>> begin RECORDS SHOWN

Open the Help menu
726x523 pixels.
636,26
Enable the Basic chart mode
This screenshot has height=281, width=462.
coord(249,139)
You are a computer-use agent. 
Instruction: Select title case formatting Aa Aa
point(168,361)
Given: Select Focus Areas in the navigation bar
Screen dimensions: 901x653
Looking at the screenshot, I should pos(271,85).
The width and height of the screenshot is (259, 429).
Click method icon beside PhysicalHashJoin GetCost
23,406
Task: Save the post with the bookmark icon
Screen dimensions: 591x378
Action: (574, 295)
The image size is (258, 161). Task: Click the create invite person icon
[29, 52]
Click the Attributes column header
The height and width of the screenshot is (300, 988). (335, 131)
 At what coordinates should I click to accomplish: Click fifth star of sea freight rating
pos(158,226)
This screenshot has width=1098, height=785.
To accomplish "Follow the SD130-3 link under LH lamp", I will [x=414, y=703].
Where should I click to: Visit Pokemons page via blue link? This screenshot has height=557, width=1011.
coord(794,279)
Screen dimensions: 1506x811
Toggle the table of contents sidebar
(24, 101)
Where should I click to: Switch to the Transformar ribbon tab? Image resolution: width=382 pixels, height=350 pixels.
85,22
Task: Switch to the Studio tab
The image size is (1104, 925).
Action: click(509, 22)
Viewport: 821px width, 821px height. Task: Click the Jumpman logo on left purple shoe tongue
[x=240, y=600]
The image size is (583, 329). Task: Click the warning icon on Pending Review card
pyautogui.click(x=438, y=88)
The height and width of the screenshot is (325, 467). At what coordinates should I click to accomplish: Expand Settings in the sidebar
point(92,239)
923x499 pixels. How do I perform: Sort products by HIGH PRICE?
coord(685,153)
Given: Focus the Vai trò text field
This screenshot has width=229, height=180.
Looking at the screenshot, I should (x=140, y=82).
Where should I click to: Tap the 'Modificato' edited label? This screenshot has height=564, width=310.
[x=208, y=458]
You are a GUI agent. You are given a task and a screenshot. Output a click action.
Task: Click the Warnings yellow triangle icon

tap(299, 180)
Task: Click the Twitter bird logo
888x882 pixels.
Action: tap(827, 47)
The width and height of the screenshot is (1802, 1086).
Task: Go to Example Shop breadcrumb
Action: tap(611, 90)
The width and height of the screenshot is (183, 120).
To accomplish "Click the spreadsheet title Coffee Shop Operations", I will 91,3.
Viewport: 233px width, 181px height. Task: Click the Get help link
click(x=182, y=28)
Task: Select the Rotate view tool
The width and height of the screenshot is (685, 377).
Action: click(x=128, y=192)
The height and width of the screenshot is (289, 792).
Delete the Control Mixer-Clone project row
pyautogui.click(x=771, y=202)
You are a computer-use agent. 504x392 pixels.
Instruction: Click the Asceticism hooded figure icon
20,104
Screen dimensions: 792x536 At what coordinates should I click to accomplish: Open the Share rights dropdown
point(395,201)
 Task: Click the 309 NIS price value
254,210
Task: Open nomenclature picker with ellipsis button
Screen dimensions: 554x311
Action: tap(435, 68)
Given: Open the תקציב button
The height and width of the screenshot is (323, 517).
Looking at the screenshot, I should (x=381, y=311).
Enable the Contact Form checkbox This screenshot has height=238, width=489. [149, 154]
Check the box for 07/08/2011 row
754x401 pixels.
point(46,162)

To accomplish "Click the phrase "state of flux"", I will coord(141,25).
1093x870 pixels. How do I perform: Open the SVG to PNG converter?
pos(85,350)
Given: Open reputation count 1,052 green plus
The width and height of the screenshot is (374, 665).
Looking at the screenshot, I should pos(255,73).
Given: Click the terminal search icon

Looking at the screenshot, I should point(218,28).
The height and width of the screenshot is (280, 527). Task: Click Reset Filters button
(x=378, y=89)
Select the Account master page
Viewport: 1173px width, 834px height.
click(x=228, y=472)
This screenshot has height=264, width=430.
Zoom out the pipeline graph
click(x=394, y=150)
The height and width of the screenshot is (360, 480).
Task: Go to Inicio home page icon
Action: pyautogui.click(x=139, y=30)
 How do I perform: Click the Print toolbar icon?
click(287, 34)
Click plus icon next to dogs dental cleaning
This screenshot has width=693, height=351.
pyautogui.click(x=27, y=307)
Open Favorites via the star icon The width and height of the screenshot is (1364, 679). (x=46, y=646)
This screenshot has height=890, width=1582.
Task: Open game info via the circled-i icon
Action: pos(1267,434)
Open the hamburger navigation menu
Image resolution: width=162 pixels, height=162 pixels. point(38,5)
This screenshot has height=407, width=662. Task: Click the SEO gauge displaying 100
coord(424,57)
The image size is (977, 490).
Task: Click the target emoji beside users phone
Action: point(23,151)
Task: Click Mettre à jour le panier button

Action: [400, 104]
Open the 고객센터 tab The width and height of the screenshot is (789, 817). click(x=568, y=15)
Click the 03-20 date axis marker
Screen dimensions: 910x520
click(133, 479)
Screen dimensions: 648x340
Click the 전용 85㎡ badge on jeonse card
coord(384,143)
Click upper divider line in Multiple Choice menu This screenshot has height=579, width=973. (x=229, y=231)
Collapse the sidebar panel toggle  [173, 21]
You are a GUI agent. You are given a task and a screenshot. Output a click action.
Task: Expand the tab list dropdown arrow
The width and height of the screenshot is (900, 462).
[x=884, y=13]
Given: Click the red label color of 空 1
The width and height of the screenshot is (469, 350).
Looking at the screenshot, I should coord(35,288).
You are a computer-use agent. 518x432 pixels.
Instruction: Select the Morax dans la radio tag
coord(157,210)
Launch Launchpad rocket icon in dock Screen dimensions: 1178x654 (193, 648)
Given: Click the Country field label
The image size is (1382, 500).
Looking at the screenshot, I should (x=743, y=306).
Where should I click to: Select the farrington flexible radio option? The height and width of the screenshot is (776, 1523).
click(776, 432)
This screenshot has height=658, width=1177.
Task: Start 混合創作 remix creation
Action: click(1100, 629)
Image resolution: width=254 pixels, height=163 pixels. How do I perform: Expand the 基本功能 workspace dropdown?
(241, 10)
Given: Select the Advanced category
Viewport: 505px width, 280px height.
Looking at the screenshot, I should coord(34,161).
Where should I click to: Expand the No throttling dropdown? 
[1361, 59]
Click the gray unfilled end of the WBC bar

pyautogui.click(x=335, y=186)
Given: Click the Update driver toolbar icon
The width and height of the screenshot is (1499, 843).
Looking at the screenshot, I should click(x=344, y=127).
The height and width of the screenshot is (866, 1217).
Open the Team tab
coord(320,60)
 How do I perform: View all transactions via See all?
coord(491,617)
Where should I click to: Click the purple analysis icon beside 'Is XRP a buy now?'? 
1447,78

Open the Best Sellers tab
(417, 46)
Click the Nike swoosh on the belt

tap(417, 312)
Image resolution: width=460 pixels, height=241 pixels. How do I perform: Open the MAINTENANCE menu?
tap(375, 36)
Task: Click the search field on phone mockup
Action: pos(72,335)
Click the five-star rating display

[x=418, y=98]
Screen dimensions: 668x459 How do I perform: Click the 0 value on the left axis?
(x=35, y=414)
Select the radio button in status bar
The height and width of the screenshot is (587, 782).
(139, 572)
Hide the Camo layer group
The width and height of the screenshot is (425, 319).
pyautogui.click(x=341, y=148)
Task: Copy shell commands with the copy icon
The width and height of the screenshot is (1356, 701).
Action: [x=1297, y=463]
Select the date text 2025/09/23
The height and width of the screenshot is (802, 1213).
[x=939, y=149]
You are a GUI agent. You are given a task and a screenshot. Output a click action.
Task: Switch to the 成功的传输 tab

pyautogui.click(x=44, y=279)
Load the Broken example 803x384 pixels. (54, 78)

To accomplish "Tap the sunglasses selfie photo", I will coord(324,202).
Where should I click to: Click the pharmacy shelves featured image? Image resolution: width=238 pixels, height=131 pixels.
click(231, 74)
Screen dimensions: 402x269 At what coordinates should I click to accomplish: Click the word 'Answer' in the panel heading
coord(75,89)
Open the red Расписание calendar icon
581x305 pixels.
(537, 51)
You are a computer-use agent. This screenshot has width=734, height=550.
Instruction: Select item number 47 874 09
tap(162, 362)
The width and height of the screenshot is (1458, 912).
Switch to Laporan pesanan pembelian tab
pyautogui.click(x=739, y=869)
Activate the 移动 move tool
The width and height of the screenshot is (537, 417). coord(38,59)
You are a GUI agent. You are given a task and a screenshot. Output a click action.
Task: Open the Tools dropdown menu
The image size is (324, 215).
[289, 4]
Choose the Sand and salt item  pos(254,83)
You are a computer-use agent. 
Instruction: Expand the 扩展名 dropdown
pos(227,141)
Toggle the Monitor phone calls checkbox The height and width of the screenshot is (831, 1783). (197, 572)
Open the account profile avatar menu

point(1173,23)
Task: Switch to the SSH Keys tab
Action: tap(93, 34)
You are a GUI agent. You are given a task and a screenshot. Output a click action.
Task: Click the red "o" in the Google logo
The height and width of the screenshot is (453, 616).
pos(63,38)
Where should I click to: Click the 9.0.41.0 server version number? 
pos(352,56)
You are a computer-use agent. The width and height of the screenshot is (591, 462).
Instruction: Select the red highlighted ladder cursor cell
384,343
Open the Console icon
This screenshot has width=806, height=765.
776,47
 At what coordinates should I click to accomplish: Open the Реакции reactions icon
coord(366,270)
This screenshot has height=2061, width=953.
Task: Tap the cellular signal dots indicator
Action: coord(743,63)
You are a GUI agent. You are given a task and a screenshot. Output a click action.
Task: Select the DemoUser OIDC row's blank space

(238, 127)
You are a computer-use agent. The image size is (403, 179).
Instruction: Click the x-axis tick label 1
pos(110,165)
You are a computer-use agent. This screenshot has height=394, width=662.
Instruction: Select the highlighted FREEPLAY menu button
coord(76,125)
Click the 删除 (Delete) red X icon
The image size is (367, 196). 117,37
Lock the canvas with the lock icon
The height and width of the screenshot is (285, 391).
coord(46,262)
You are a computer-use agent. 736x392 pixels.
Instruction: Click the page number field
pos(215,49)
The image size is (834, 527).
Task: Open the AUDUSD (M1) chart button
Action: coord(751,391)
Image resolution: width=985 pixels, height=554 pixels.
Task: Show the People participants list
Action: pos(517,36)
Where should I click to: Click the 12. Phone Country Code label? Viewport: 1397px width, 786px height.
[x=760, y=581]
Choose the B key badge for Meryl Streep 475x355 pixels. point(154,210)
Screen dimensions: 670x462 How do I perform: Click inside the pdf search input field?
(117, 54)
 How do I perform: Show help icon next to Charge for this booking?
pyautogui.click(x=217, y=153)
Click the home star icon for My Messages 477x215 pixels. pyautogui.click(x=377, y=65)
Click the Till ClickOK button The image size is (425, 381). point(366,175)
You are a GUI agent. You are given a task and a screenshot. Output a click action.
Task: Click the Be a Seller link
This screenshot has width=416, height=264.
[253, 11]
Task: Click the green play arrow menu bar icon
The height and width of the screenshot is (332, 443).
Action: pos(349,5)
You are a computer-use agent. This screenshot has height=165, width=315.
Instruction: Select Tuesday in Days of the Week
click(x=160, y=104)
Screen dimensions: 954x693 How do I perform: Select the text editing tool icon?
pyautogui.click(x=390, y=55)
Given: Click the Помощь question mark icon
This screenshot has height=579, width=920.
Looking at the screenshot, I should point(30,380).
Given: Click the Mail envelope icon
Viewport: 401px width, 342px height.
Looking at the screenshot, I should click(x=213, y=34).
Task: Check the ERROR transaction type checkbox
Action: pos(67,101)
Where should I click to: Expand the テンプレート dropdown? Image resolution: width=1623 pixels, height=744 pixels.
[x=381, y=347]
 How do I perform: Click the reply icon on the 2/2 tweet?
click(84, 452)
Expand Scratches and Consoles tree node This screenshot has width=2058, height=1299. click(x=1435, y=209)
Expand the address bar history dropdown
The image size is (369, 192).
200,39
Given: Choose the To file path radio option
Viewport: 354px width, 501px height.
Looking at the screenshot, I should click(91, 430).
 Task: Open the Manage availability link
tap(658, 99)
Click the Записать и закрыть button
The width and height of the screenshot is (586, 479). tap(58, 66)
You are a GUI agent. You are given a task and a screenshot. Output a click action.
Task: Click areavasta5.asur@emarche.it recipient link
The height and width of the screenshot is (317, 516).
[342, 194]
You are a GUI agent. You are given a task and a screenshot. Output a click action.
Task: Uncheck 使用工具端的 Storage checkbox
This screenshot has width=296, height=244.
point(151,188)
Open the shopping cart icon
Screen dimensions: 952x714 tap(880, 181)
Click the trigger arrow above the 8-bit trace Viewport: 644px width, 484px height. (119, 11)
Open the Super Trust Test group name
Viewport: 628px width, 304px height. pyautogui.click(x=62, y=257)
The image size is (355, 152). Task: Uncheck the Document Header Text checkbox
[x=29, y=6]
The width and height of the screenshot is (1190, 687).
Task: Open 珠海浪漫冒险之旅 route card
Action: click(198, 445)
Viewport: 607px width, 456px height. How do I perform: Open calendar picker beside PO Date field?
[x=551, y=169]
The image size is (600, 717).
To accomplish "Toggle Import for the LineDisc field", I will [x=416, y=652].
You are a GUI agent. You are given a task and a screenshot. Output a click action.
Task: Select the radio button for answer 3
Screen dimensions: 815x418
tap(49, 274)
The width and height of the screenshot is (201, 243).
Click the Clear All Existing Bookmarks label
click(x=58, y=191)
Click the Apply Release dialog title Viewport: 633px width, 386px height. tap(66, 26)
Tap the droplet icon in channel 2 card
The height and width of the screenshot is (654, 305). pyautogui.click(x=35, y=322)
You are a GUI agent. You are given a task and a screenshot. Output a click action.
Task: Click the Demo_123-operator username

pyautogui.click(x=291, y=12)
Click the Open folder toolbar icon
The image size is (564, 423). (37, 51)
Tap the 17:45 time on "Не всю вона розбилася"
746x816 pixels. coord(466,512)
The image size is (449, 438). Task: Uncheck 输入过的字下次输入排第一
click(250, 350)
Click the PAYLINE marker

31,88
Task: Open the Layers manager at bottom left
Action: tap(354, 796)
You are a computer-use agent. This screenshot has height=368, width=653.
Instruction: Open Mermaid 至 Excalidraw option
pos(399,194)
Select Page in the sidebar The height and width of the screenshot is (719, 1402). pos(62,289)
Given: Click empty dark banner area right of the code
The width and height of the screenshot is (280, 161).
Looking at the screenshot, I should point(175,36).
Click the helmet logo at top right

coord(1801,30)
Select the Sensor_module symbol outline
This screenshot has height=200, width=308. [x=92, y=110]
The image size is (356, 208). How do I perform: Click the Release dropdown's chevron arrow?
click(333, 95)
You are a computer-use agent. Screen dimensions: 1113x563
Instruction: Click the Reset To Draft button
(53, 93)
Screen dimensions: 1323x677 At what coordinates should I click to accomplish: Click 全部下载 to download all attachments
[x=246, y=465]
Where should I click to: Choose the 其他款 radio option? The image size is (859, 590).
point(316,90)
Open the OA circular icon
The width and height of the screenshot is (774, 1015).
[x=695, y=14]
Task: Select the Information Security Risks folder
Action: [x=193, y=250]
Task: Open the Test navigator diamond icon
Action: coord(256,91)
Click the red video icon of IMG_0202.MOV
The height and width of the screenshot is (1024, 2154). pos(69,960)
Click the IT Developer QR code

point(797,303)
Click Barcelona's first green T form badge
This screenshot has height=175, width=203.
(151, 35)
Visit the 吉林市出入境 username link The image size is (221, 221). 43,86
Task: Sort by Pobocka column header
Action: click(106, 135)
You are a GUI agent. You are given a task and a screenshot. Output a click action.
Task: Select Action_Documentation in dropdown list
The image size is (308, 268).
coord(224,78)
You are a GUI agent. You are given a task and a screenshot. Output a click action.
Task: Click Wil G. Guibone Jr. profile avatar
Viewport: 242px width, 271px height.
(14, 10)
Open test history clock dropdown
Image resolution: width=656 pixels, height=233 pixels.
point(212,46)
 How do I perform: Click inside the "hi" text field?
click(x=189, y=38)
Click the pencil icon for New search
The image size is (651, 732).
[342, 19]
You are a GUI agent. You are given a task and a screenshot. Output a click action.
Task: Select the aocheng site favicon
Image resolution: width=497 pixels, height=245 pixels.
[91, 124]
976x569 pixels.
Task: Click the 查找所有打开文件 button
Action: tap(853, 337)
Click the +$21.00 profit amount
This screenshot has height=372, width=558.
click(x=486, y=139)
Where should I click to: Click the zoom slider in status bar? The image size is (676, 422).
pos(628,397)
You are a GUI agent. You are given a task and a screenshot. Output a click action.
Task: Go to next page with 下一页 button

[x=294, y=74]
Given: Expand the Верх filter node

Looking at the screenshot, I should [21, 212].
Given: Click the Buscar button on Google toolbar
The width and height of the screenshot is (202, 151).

>> end RECORDS SHOWN

TASK STATEMENT — Can you change "pixels" to "px" everywhere in the part of the data that opens with the line containing "Given: Open the תקציב button" and closes with the line containing "pos(85,350)", then give back only those lines with nothing else altered?

EXERCISE OUTPUT —
Given: Open the תקציב button
The height and width of the screenshot is (323, 517).
Looking at the screenshot, I should (x=381, y=311).
Enable the Contact Form checkbox This screenshot has height=238, width=489. [149, 154]
Check the box for 07/08/2011 row
754x401 px.
point(46,162)

To accomplish "Click the phrase "state of flux"", I will coord(141,25).
1093x870 px. How do I perform: Open the SVG to PNG converter?
pos(85,350)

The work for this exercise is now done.